# RIP Zoe Topper of NGT Models



## ChaoticRambo (Nov 20, 2010)

It has come to my attention that Zoe Topper of NGT Models died suddenly on June 7th, 2012.

This is all the information I have, all my sympathy goes to her family.

I have bought three chuffer pipes form NGT models as well as the 2.5" scale turbo generator she was marketing. Always had fantastic service, instant e-mail responses, and quick shipping.


----------



## kleinbahn (Sep 21, 2010)

Wow, very sorry to hear that, always had good good service from her.


----------



## Jerry Barnes (Jan 2, 2008)

Wow, that's too bad, she seemed real nice.

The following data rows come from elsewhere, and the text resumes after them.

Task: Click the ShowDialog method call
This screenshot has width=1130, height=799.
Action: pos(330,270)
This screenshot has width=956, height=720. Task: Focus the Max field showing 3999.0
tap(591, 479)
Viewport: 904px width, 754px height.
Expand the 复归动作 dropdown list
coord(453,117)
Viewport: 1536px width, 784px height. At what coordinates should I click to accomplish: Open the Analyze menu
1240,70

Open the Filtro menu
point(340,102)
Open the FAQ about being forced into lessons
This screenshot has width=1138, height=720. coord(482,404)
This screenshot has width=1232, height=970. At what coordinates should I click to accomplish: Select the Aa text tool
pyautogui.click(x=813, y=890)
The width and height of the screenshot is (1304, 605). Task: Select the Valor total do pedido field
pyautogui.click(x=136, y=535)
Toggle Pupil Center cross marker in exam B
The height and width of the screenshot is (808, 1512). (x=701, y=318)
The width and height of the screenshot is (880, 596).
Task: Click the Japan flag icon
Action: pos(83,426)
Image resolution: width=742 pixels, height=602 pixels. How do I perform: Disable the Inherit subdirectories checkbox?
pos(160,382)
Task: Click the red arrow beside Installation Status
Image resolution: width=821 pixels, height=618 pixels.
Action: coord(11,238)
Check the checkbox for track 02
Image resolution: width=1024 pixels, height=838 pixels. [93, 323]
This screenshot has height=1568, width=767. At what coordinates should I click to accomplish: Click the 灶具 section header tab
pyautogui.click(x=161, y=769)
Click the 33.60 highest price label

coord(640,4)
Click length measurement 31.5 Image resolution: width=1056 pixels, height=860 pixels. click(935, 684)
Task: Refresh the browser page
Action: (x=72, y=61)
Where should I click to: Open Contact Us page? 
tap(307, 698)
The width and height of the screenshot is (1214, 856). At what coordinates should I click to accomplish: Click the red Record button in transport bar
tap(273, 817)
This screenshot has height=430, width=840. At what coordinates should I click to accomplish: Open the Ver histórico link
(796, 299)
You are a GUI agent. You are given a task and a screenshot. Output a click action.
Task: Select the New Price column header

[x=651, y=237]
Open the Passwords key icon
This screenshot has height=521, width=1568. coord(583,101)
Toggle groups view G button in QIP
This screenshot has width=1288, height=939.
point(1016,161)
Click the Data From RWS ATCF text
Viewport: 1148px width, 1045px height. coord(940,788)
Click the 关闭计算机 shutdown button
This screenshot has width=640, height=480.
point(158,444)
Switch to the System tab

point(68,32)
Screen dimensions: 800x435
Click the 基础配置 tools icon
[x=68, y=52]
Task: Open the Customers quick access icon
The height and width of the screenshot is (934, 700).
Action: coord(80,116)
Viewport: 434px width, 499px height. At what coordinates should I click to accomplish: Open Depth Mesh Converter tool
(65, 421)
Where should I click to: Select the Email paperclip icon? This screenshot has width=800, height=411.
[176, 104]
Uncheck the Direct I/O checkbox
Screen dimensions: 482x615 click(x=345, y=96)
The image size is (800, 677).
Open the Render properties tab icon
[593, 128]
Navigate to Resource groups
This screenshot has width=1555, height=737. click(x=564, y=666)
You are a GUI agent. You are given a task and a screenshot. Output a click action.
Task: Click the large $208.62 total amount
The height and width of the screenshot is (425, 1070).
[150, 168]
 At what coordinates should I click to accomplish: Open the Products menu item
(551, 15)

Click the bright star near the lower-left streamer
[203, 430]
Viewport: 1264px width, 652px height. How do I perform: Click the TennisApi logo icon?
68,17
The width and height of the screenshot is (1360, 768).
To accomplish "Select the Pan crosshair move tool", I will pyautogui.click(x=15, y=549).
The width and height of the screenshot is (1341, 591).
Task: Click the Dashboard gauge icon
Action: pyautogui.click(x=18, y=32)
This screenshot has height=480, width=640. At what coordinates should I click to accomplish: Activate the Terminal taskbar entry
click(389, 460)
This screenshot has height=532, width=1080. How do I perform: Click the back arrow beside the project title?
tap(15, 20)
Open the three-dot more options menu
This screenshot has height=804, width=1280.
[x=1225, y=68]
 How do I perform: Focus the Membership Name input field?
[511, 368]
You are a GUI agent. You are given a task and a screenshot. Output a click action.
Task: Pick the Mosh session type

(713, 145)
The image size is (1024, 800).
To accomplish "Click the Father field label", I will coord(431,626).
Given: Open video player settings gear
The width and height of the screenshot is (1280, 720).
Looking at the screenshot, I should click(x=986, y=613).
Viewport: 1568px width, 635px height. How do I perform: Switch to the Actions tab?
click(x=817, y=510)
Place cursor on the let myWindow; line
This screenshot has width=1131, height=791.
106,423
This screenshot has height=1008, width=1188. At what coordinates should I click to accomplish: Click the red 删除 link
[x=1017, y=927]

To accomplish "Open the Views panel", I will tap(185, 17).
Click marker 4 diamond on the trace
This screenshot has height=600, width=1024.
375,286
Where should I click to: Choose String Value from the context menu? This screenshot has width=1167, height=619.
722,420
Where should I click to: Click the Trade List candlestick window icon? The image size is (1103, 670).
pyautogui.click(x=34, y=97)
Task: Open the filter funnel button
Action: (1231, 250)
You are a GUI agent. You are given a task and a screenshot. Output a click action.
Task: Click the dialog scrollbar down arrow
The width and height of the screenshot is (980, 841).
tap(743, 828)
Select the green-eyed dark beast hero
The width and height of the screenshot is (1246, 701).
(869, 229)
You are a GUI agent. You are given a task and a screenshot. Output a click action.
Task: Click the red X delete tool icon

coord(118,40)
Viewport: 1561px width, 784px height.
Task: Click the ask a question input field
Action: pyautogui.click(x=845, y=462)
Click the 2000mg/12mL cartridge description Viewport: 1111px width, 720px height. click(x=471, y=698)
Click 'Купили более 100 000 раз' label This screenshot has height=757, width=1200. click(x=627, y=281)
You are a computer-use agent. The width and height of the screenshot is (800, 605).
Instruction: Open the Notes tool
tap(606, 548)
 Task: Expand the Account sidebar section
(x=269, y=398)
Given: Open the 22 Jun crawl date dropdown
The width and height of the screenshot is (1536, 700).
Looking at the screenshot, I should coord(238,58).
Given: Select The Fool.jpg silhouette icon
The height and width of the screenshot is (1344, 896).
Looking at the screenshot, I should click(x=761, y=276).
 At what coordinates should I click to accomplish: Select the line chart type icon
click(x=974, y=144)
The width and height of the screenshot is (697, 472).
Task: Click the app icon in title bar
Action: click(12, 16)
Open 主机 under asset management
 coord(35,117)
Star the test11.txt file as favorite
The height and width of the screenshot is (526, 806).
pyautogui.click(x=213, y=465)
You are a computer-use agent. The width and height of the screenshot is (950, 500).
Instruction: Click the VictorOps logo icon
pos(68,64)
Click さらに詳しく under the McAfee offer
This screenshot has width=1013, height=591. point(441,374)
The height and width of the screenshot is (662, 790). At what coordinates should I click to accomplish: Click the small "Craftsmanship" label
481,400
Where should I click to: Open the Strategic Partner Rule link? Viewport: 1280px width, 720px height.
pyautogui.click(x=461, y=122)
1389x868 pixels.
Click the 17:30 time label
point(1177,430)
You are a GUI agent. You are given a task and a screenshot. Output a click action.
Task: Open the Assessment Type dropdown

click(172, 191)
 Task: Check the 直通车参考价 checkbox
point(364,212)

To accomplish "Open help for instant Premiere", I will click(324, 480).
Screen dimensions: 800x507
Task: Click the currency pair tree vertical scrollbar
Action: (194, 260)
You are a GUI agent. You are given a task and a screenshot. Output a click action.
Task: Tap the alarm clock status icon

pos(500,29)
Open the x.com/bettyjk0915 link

I got my Chuffer from her also.


----------



## roadranger (Jan 6, 2008)

Zoe was a great person to deal with, and very knowledgeable about the hobby. She will be sorely missed...


----------



## Chris B (Oct 18, 2009)

I was shocked and saddened to read this post last night. I have worked closely with Zoe over the past three years and she has been a very special part of our project. If anyone can share any more information with me in a PM, I really would appreciate it. 
As Jim says, she will be sorely missed....... 
Chris


----------



## livesteam53 (Jan 4, 2008)

I am also she will be missed. Dealt with her many times and always came thru for me.


----------



## StevenJ (Apr 24, 2009)

I couldn't of finished my Roundhouse Liberty Bell without NGT. I'm surprised I didn't see this post sooner! Sorry about their loss!


----------



## Dr. J (Feb 29, 2008)

Zoe had a warm heart, a sharp eye, and a keen wit. My condolences to her friends, family, and fellow garden railroaders. I will miss her.
Jim Coplan aka Dr. J


----------



## Jim Overland (Jan 3, 2008)

My condolences to Zoe's friends, family, and fellow garden railroaders 

As we all age, the Puget Sound Steamers' philosophy is: never miss a steamup 

jim o


----------